Facebook’s relatively restrained action contrasted with Twitter’s response to the video. Twitter permanently suspended the account @WarRoomPandemic for violating its policy against glorifying violence. YouTube, which has a three-strikes policy, took down Bannon’s video for violating its rules against inciting violence and issued a strike against his account.

The decision not to suspend Bannon’s Facebook account has sparked criticism from Democrats, who say the social network doesn’t do enough to combat hate speech and misinformation. Zuckerberg will face some of those, including Vice President-Elect Kamala Harris next week when he’s scheduled to testify before the Senate Judiciary Committee.

“If calling for the beheading of your political enemies isn’t in your [company’s] policy to [suspend] an account, you should probably re-evaluate your policies?,” Megan Clasen, a media advisor for President-elect Joe Biden, tweeted on Thursday.

Facebook didn’t immediately respond to a request for comment.
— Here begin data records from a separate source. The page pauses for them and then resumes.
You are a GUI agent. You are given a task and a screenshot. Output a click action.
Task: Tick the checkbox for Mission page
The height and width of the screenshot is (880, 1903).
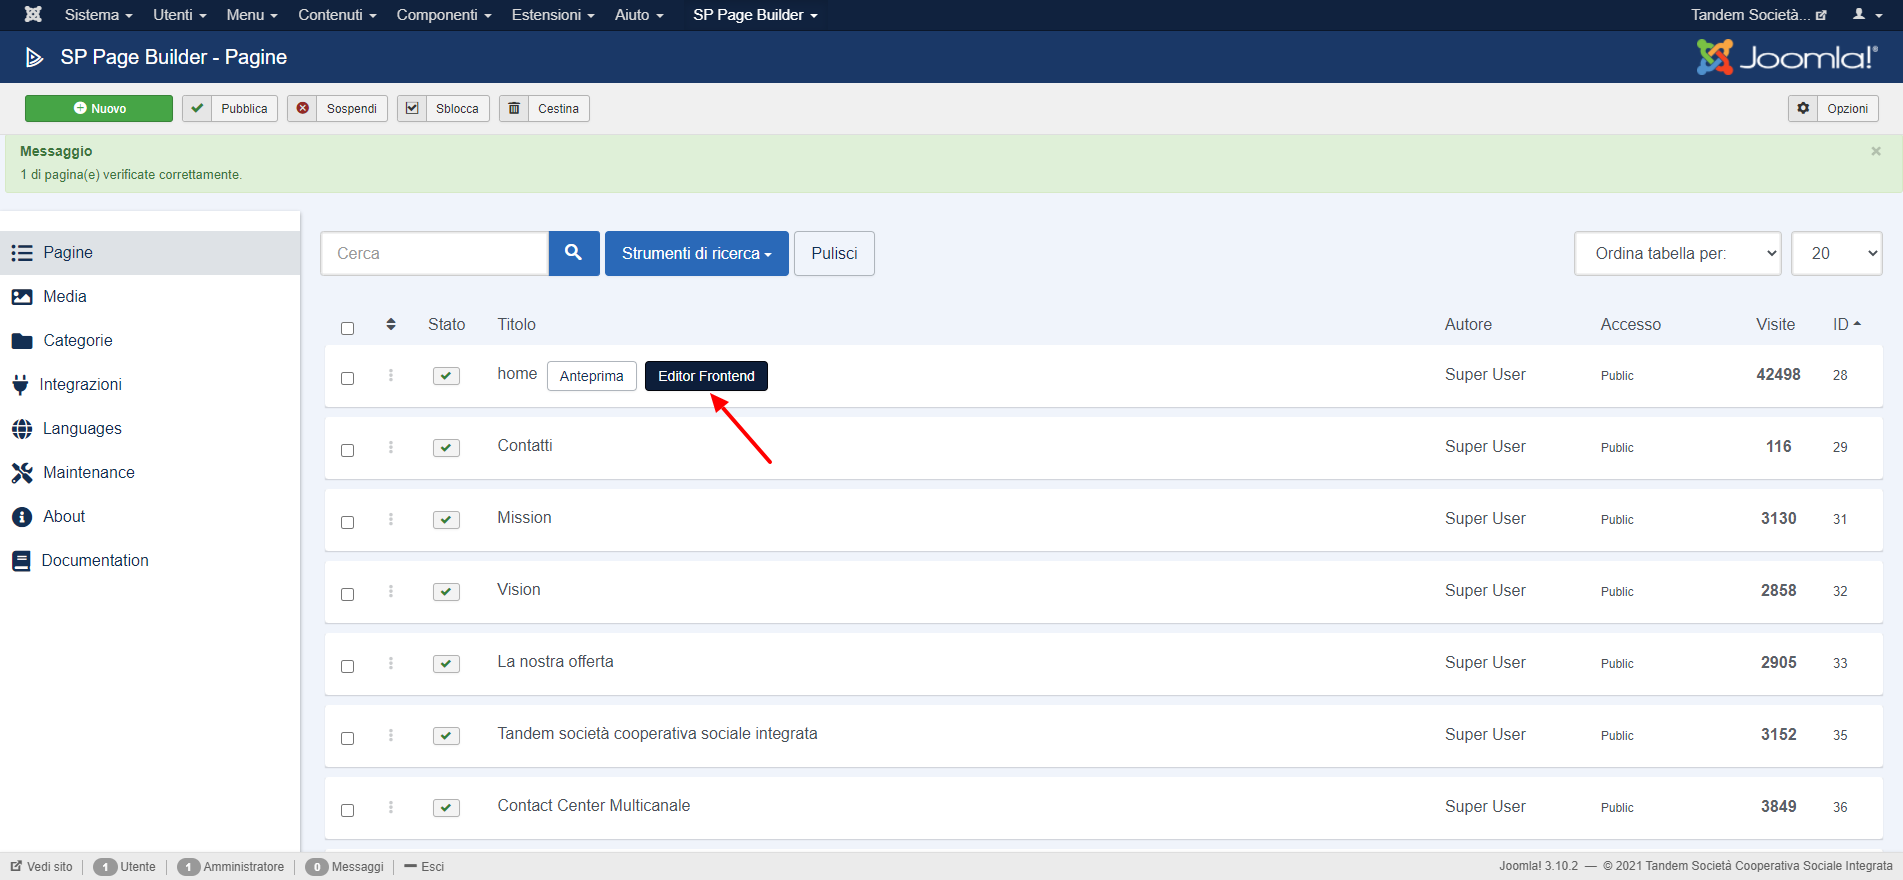(x=348, y=522)
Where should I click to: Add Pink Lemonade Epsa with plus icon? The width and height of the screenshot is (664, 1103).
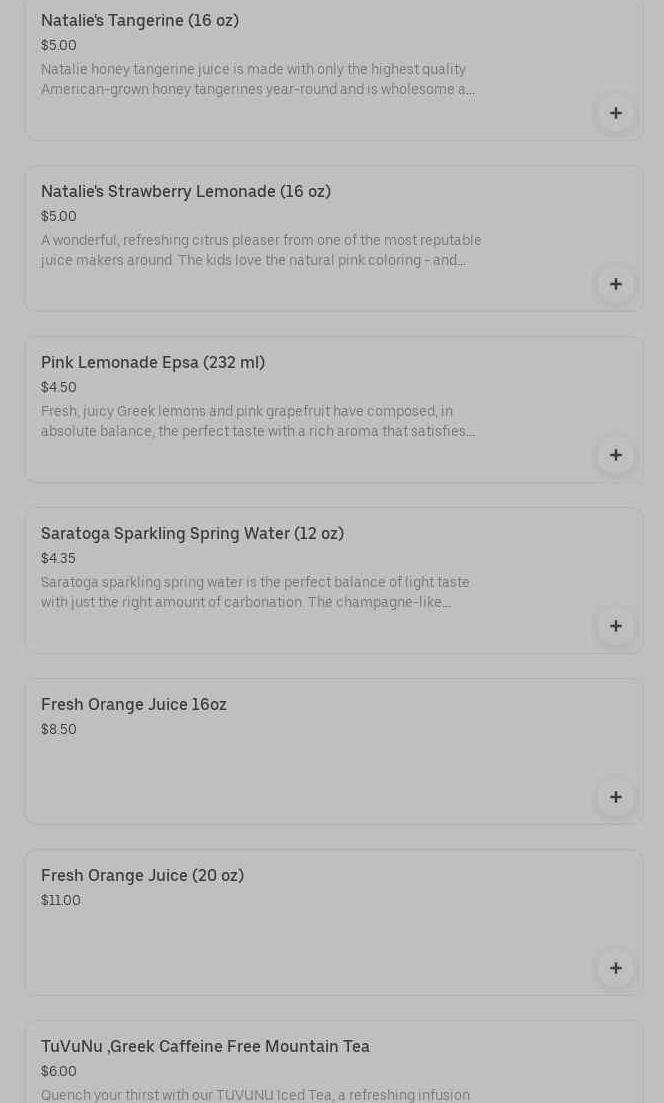pos(615,455)
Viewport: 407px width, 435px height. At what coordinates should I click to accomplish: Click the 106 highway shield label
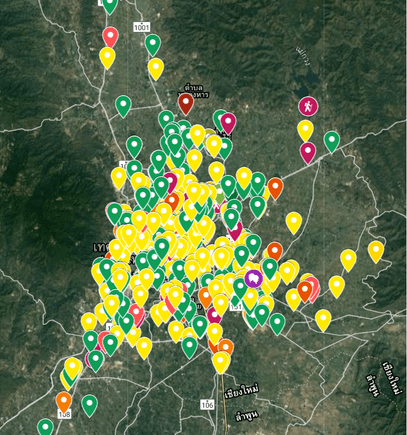[x=207, y=405]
Facebook’s policy against inciting violence states the company “will remove content, disable accounts, and work with law enforcement when we believe there is a genuine risk of physical harm or direct threats to public safety.” It doesn’t specify when it would disable an account versus just removing the content that calls for violence.

Zuckerberg, who has not made any public comments about Biden’s presidential win, also told employees that the Democrat “is going to be our next president,” BuzzFeed News reported. The social network has been labeling false claims about voter fraud, noting that media outlets projected Biden as the winner of the presidential election.

“I believe the outcome of the election is now clear and Joe Biden is going to be our next president,” Zuckerberg said in recording of an employee meeting obtained by BuzzFeed News. “It’s important that people have confidence that the election was fundamentally fair, and that goes for the tens of millions of people that voted for Trump.”